## LISTA DE TAREAS
**A)** En el texto sobre La Recoleta, ¿qué tumba eligen los turistas como lugar preferido para sus retratos por la mañana?
**B)** Escribe la siguiente parte del texto sobre La Recoleta, empezando justo después de su última oración.

## TEXTO PROPORCIONADO
Los
sábados que sale el sol en Buenos Aires me gusta darme un paseo por La
Recoleta, suelo ir desde mi casa hasta allí caminando, es agradable ver cómo
van cambiando los barrios, los negocios y la fisonomía de la ciudad según
avanzo por los diferentes barrios y avenidas.
Al llegar al centro neurálgico del
barrio; plaza Francia, me muevo entre los tenderetes de su feria artesanal de
fin de semana, asomándome después al centro cultural, esperando encontrar una
nueva exposición en su interior. Otros días decido pasearme por el cementerio,
donde los turistas cámara en mano buscan las tumbas de las celebridades de la
historia argentina, teniendo la pequeña sepultura de Evita Duarte de Perón como
punto preferido para sus retratos mañaneros. Después de esto, casi siempre busco
el paseo peatonal ocupado por las terrazas de restaurantes y cafés que se
diseminan al otro lado del parque, detrás del antiguo y enorme gomero. Me siento
en el exterior de uno de ellos, y mientras me tomo una cerveza a la sombra de
los arboles rodeados por mesas y sillas leo algo, o simplemente observo.

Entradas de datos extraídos
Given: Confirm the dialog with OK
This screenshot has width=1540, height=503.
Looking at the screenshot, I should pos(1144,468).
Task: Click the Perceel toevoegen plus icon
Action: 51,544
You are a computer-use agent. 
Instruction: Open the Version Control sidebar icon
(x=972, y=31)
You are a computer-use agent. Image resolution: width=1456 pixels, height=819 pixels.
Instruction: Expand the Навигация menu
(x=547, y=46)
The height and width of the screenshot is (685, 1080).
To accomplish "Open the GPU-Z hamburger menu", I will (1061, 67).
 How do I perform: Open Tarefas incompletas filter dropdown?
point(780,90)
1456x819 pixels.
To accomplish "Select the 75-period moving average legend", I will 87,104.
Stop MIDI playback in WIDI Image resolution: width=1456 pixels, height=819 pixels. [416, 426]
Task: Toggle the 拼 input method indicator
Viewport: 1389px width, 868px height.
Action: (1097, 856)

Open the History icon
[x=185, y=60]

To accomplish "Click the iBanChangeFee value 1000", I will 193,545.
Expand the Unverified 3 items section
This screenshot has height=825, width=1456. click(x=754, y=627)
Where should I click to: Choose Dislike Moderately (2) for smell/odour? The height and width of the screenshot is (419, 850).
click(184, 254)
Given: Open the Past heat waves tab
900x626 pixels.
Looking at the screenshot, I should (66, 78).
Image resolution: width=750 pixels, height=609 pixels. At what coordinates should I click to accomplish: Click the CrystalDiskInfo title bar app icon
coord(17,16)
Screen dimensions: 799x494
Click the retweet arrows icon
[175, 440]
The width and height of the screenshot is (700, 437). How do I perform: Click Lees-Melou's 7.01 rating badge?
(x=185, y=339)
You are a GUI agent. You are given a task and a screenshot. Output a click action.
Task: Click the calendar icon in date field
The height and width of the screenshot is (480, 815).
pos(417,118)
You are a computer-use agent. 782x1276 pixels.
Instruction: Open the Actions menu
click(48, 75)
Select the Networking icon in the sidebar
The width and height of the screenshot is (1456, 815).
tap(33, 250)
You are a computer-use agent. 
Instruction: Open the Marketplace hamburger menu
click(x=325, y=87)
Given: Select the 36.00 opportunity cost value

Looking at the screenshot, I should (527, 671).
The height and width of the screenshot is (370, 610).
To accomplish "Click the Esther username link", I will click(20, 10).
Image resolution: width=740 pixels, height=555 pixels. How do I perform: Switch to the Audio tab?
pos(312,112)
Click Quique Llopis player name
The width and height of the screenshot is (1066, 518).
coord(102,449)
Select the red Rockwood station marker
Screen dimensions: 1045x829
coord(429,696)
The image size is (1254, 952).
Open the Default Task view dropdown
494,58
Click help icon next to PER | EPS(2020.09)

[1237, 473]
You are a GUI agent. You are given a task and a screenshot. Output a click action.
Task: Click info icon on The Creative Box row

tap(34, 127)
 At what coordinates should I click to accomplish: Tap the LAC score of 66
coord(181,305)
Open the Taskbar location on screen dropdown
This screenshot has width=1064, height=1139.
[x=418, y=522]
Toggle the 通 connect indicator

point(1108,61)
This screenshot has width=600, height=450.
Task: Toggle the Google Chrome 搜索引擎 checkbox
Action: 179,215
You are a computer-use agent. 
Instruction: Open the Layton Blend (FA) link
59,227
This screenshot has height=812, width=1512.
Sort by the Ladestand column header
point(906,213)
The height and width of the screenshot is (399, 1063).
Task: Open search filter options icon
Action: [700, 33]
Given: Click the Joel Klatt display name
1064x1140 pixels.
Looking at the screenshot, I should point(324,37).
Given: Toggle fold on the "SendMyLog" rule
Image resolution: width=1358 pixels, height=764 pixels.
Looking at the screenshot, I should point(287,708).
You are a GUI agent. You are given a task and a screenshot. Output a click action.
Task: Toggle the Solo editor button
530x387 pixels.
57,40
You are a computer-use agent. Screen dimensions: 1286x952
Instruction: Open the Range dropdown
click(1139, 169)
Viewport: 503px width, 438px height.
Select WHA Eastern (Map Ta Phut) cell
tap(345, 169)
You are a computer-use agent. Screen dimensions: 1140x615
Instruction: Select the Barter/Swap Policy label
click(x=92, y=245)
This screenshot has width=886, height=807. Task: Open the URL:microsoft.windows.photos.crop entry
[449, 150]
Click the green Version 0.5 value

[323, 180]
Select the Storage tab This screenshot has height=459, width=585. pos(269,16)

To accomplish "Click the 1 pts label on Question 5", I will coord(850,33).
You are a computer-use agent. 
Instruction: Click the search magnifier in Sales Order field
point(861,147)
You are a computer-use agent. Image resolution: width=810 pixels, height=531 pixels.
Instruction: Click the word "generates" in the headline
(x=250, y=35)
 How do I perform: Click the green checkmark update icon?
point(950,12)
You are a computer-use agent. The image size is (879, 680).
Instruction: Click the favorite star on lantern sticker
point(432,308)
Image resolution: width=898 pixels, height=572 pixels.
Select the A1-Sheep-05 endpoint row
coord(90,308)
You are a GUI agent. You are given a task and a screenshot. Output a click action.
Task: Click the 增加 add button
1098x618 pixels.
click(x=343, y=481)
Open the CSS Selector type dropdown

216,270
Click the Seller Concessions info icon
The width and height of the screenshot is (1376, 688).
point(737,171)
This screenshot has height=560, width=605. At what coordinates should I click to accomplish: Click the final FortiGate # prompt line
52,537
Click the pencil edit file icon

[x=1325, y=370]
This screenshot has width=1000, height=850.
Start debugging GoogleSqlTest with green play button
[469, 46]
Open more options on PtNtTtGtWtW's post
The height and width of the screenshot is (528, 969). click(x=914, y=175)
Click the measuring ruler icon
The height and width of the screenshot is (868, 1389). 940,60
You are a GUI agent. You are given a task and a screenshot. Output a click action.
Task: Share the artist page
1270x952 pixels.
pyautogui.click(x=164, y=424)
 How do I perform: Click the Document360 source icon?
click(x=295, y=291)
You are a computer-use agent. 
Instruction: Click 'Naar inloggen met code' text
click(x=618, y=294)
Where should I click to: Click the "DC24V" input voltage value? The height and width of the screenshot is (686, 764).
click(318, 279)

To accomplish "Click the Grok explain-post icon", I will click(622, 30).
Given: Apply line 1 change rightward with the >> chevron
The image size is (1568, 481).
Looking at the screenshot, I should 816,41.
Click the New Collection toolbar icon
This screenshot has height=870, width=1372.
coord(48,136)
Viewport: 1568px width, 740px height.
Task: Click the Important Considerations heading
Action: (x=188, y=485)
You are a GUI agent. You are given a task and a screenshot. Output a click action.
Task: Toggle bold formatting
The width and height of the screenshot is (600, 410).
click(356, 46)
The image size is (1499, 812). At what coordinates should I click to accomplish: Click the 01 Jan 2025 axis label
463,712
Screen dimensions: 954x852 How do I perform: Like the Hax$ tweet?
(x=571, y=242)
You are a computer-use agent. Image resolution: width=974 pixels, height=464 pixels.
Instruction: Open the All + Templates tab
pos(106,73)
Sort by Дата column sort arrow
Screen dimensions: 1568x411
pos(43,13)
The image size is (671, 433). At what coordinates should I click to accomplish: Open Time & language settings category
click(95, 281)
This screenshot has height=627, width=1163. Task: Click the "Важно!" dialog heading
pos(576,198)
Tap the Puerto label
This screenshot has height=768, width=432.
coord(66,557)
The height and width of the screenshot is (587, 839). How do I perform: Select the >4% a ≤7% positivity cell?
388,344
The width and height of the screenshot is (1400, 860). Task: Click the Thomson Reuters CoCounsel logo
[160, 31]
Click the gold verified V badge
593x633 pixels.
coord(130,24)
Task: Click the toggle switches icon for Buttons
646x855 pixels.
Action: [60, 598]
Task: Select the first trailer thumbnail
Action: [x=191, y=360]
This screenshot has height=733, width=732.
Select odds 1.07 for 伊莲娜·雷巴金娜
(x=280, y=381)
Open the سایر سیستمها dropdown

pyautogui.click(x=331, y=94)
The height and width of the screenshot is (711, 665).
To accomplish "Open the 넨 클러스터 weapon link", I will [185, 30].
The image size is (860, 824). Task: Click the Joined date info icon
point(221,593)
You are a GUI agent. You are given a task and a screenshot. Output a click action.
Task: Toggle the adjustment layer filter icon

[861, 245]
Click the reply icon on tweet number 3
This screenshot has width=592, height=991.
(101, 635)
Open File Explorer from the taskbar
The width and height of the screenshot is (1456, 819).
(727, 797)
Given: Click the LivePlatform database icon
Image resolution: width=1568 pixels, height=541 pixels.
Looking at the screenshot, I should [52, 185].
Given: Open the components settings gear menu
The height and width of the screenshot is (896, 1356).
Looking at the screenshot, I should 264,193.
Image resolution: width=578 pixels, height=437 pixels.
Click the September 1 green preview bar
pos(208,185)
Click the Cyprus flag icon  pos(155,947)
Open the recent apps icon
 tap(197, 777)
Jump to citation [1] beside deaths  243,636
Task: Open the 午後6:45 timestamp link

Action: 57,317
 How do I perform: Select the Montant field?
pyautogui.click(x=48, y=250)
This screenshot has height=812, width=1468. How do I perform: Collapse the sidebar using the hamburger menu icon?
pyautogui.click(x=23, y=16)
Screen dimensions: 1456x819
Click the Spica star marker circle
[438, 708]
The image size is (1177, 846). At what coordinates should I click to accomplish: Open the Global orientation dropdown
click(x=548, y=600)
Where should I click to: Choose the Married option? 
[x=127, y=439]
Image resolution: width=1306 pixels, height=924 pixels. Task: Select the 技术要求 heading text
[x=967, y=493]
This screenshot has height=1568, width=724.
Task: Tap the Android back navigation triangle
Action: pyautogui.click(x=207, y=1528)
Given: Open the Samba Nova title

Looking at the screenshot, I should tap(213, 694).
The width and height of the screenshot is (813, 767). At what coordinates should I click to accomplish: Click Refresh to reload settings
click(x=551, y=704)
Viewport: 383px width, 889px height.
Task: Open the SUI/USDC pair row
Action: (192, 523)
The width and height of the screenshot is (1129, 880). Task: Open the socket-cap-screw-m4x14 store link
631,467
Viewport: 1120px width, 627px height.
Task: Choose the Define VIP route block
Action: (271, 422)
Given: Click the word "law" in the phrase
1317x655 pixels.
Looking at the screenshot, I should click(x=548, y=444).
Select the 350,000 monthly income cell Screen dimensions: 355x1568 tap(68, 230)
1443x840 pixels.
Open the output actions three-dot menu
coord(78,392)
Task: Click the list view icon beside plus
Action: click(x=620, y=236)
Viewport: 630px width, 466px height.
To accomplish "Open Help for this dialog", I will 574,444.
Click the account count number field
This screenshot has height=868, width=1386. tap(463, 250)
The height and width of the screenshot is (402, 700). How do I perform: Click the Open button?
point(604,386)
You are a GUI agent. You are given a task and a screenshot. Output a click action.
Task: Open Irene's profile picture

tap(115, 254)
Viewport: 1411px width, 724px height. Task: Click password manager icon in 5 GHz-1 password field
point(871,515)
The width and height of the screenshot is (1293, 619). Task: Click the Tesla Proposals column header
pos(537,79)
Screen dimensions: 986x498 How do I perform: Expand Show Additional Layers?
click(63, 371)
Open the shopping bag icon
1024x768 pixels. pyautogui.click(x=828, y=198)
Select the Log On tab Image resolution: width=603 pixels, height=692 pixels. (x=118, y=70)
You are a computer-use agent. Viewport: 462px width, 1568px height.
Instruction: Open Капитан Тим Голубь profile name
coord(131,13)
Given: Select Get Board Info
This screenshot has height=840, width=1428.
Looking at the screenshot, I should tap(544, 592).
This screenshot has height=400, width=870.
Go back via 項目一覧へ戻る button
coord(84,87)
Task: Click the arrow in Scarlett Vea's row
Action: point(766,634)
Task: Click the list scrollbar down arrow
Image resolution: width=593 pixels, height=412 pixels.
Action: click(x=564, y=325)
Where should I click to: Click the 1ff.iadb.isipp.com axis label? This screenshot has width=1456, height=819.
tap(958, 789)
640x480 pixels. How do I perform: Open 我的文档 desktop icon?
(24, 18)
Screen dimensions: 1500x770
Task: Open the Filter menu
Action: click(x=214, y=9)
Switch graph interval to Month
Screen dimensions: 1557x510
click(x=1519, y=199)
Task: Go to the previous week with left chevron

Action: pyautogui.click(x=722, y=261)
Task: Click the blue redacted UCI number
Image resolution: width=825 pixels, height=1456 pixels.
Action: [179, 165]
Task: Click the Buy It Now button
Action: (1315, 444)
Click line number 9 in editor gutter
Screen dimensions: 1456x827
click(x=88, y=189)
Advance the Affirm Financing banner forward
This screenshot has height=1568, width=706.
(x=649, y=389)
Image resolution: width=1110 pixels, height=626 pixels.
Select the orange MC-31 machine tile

## RESPUESTAS POR TAREA
**A)** La pequeña sepultura de Evita Duarte de Perón.

**B)**
Ese sábado elegí la solana del café
Victoria, un lugar clásico de la zona-lleva ahí desde 1865-, y es menos
bullicioso y turístico que el cercano de La Biela. Tras pedir mi consumición a
un solicito camarero abrí el libro que llevaba en el bolsillo de mi chaqueta;
una interesante obra escrita por Désiré Lacroix, ex agregado a la comisión de
la correspondencia de Napoleón Bonaparte, y que narra la historia del Corso
desde su punto de vista. No había pasado de la primera página cuando un
exabrupto me hizo levantar la cabeza del texto. Un tipo de unos cincuenta años,
con dimensiones paquidérmicas, sudoroso bajo un traje de buen paño cortado a
medida, pedía de malos modos- y con un tono demasiado elevado para el lugar-,
una cerveza fría al mismo camarero impecable que acaba de servirme mi
consumición. El tipo parecía irritado, no sé si por la espera-mínima-, o por la
existencia del resto de la humanidad. Cerré el libro y lo apoyé sobre la mesa, sin
duda ese era un día de los de observar.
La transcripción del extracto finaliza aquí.